The Illinois Environmental Protection Agency (Illinois EPA) of the state of Illinois is the primary body concerned with the protection of the environment for the state. The Illinois EPA's mission is "to safeguard environmental quality, consistent with the social and economic needs of the State, so as to protect health, welfare, property and the quality of life."

Its stated goals are to:
- Provide leadership to chart a new course for clean air which is responsive to relevant needs in Illinois and complies with priority aspects of the Clean Air Act Amendments.
- Address outstanding solid and hazardous waste management concerns and participate, as appropriate, in the national deliberations on reauthorization of the hazardous waste program.
- Utilize creative means to address the priority needs for clean and safe water in Illinois and participate, as appropriate, in the national deliberations on reauthorization of the water programs.
- Enhance capability to fund environmental cleanup, when necessary, and to provide better service for private party actions.
- Promote pollution prevention and market-based approaches for continued environmental progress.
- Develop an environmental planning capability which emphasizes risk-based analysis, good science and sound data, and open communication and informed participation.

The current director of the Illinois EPA is James Jennings.

==History==
The Illinois EPA was established in July 1970, shortly after the first Earth Day.

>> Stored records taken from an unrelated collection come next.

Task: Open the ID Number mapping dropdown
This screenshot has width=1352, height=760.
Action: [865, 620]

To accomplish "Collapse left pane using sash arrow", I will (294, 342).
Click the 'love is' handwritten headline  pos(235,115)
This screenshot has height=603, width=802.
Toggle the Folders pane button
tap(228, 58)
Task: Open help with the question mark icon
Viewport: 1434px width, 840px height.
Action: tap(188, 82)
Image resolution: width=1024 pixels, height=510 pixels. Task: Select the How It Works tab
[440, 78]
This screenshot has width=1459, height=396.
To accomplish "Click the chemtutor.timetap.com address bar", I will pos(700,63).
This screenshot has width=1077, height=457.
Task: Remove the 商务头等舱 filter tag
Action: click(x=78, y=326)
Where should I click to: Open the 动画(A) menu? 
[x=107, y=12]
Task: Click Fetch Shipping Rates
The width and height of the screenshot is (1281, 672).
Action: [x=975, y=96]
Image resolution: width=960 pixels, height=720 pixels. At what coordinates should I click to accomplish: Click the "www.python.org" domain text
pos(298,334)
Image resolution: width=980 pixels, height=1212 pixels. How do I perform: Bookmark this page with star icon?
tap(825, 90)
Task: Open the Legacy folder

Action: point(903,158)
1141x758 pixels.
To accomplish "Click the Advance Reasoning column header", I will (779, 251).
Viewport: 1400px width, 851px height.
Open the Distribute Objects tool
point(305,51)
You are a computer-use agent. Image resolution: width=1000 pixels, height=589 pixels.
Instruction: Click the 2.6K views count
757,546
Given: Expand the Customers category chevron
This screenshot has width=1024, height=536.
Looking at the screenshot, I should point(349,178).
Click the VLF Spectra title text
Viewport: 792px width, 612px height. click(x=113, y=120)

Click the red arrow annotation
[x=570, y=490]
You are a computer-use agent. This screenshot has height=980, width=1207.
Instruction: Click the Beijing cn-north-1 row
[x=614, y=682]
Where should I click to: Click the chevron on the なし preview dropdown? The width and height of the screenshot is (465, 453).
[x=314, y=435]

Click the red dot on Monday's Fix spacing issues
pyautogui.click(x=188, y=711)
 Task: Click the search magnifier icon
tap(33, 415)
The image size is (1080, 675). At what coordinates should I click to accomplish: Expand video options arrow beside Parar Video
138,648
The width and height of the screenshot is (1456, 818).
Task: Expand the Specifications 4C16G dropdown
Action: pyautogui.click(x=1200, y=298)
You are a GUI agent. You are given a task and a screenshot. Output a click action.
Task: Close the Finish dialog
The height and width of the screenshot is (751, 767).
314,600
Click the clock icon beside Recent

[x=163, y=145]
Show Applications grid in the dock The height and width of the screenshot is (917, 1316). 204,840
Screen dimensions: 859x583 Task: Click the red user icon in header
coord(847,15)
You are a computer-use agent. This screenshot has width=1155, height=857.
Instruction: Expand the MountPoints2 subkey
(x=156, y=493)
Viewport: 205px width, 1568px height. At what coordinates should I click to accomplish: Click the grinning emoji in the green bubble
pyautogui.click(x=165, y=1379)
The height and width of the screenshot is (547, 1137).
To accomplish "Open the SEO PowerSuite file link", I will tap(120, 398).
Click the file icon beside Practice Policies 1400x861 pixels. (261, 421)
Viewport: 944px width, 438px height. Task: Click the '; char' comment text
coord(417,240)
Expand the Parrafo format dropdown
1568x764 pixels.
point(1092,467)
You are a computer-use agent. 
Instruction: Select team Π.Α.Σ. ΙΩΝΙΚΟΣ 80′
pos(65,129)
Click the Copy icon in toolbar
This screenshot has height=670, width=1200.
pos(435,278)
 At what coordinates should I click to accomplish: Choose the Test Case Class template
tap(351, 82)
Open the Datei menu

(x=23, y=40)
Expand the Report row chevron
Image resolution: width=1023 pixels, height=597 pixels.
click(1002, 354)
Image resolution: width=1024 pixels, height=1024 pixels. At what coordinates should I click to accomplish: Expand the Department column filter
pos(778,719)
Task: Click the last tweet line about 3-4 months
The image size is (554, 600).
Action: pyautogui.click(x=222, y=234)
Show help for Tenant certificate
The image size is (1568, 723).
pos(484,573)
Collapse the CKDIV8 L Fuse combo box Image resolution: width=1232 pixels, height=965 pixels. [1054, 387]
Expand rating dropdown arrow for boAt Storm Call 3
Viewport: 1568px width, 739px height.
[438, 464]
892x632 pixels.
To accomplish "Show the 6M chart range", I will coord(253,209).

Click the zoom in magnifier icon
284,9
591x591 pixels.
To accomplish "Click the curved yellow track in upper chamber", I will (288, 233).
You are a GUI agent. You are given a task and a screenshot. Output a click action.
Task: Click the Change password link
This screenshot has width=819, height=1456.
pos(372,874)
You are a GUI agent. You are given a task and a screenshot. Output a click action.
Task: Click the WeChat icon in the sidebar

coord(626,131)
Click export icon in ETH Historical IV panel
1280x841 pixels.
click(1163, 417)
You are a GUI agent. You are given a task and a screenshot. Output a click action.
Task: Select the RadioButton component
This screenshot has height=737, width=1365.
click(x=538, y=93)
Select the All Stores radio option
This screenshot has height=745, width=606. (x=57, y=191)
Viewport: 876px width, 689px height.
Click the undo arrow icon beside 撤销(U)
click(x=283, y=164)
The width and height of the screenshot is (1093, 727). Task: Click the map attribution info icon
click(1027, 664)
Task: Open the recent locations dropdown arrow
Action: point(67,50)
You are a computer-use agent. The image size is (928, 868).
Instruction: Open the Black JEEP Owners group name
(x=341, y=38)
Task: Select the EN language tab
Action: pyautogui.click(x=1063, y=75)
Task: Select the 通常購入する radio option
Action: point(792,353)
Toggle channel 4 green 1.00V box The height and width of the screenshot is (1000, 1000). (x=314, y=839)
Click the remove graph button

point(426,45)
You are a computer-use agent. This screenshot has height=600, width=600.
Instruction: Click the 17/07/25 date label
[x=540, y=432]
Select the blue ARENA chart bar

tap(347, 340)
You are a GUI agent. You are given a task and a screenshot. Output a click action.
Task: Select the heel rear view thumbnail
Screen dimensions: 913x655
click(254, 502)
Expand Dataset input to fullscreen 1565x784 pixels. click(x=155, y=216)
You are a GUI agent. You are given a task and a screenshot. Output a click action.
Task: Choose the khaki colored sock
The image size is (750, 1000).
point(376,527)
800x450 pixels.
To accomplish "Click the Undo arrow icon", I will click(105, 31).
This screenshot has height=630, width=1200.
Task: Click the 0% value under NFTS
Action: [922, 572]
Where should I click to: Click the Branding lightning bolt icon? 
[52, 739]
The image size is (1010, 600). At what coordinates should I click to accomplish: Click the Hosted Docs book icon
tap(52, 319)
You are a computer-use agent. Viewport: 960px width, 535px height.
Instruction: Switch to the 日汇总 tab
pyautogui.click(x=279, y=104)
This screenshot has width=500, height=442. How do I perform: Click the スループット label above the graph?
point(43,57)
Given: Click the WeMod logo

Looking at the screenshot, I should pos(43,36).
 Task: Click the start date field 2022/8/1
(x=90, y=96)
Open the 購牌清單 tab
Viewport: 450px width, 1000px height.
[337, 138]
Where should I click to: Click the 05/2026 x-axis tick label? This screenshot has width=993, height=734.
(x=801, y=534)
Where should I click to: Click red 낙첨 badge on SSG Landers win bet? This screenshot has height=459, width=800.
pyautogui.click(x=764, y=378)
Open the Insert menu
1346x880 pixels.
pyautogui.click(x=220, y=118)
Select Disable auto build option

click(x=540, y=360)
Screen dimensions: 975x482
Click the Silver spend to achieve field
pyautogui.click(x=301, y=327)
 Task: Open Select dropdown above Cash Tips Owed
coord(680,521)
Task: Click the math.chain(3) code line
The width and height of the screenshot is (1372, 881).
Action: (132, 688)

Governor Richard Ogilvie signed into law the Illinois Environmental Protection Act (PA 76-2429), which became effective on July 1, 1970, and created the Illinois EPA. Illinois was the first US state with a comprehensive environmental protection act. This was the same year that the United States Environmental Protection Agency was created.

==Structure==
The agency's headquarters is located in Springfield, with a laboratory in Springfield, and field offices centered in Champaign, Marion, Elgin, Rockford, Moline, Des Plaines, Collinsville, and Peoria. The Illinois EPA is composed of three main Bureaus:
- Bureau of Air
  - Division of Air Pollution Control - "to improve air quality by identifying air pollution problems, proposing appropriate regulations to control or reduce air contaminants, conducting inspections and reviewing permit applications to assure compliance with existing air pollution regulations"
  - Division of Mobil Source Programs - "to enforce vehicle emission limitations"
- Bureau of Land
  - Division of Land Pollution Control - "to ensure that hazardous and nonhazardous wastes are managed in an environmentally sound manner and to implement regulatory programs such as the Resource Conservation and Recovery Act (RCRA) and the Solid Waste program"
  - Division of Remediation Management - "for administering cleanup programs for hazardous waste sites (including Superfund), leaking underground storage tanks, and used tires"
- Bureau of Water
  - Division of Water Pollution Control - "to identify sources of water pollution and implement steps to abate the pollution"
  - Division of Public Water Supply - "to protect the public from disease and to assure an adequate supply of pure water for all beneficial uses"

There are also offices designed to assist both industry and the public in the areas of pollution prevention, community relations, and environmental justice.